**Items from a data source**
· · · · ·

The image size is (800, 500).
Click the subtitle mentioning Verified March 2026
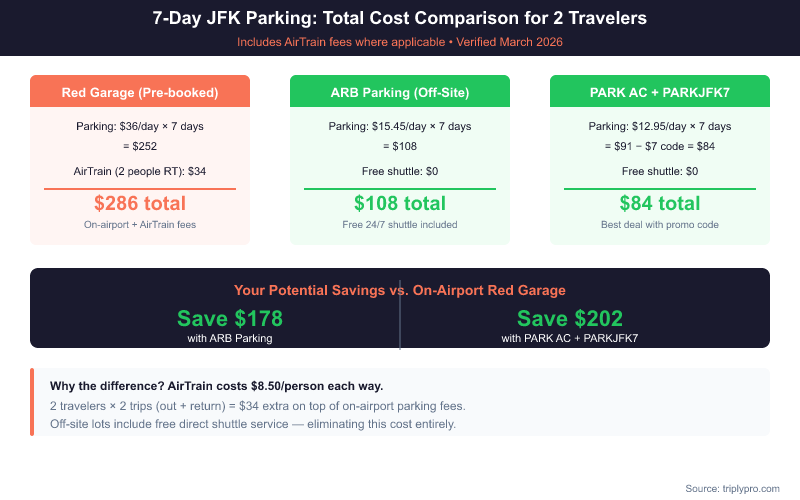pos(400,42)
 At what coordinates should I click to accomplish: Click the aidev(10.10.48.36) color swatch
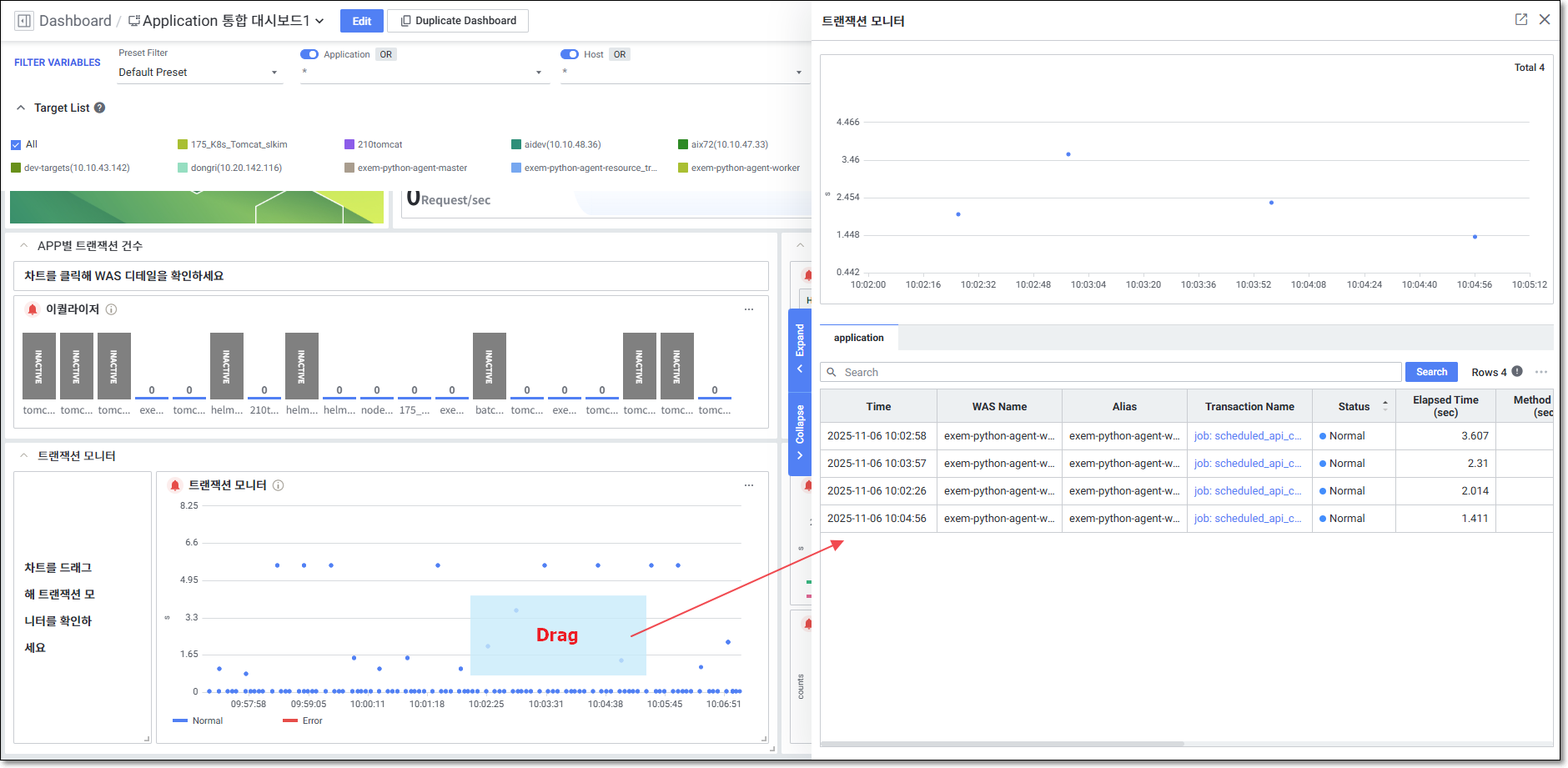516,144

· · · · ·

Reproduce the records, all of them, word for word; omit the pictures.

**RESULT OF THE EXERCISE**
The image size is (800, 500).
Click the subtitle mentioning Verified March 2026
pos(400,42)
 At what coordinates should I click to accomplish: Click the aidev(10.10.48.36) color swatch
516,144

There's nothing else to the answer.